Cristo edifica un nuevo castillo. Se hace una muralla con la continencia y un baluarte con la paciencia. El cimiento sobre el que se apoya es la fe. El amor de Dios está en las almenas. De este modo la fortaleza es inexpugnable. Si se abren las puertas podremos disfrutar de las maravillas de Dios. Dentro del castillo hay una torre que sólo podemos subir por la gracia de Dios y guiados por la humildad. Recibimos como tres ayudas que son el muro de la continencia (para lo que tenemos que ser llamados), la segunda en poder escalar la torre y la tercera en llegar a su cima. La segunda y la tercera dependen de nuestros méritos. 
 Los habitantes del castillo se alimentan con cumplir la voluntad del Padre y con la palabra de Dios. Se protegen con la coraza de la justicia, el escudo de la fe, el casco de la salvación, y la espada del espíritu, que es la palabra de Dios. Cuando hablamos espiritualmente, la espada y la palabra significan lo mismo. Antes de la sabiduría deben realizarse buenas obras, para que ésta llegue. La fe subyace en ambas. 
 Marta tiene dos obstáculos para ofrecer el banquete. El primero se llama infamia y son las cosas que hacemos contra nosotros mismos. El delito es lo que hacemos contra los demás. En definitiva, siempre volvemos a la importancia de la contemplación, con la sentencia de que "el que se libera de negocios se hará sabio". También debemos aceptar la murmuración abierta y explícita del ocupado en cosas materiales, frente al contemplativo, pues ya está debidamente expuesto en los Evangelios. 
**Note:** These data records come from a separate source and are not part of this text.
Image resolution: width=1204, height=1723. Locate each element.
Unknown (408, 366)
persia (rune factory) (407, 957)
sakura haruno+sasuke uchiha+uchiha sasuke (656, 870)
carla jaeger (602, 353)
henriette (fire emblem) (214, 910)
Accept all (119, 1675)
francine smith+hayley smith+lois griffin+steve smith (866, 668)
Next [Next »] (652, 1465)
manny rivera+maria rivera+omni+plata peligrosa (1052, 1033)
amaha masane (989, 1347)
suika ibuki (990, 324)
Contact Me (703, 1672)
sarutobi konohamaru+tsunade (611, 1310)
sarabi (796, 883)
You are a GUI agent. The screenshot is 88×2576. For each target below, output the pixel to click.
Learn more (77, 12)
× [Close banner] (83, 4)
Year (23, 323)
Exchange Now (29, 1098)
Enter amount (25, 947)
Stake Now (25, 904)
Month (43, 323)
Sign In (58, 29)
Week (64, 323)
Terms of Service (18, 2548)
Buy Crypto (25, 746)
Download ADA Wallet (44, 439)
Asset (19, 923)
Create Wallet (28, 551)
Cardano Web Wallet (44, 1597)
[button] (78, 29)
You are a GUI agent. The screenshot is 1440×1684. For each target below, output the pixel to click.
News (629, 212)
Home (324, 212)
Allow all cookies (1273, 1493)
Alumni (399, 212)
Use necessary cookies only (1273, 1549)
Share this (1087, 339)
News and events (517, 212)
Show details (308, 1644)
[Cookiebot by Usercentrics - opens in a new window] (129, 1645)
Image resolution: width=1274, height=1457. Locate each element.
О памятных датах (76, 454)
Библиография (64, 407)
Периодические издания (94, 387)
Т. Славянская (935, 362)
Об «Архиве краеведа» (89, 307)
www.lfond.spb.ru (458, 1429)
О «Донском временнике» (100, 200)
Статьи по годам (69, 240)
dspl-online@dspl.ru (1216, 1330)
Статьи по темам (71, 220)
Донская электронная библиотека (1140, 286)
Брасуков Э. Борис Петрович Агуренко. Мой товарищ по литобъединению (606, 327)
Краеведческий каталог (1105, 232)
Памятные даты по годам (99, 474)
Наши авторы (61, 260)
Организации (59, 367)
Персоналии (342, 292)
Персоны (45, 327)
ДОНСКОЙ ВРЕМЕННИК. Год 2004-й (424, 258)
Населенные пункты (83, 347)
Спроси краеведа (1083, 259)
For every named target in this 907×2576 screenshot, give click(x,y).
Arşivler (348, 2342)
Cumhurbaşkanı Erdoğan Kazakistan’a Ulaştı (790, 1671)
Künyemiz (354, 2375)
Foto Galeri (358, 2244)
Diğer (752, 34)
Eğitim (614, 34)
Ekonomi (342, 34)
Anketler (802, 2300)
 Tenemos una visión exterior y otra interior. A la interior le afecta el pecado, las consecuencias del mismo (que son como una espina o el depósito de una sentina) y la preocupación por las actividades diarias. Para el pecado tenemos la confesión, para el dolor de sus consecuencias la oración y para la preocupación por las molestias diarias, el sosiego.
 En realidad sólo la vida contemplativa, fundamentada en el agradecimiento a Dios, es necesaria. Nunca debemos olvidar que nadie es verdaderamente "bueno" sino Dios.
 Igual que existe la unidad de los hombres que desean la santidad, existe la unión de los malvados. Es una unión sin fisura alguna, dispuesta a resistir cualquier intento de virtud. 
 La unidad tiene dos aspectos, uno santífico y otro glorífico. El santífico es la unión de los hermanos, a la que podemos aspirar en nuestra vida terrena. El glorífico deberá esperar a la eternidad.
 La unidad debe fomentarse en sí mismo y en el prójimo. Encuentra tres obstáculos, que son la presunción, el apocamiento y la ligereza. Nos defendemos con nuestra fragilidad, la confianza en la fuerza de Dios y el consejo de los ancianos.
 La unidad con el prójimo se consigue acercándonos a los otros con amor y acogiendo el afecto que nos ofrecen. Los dos impedimentos para conseguirlo son la obstinación y la suspicacia.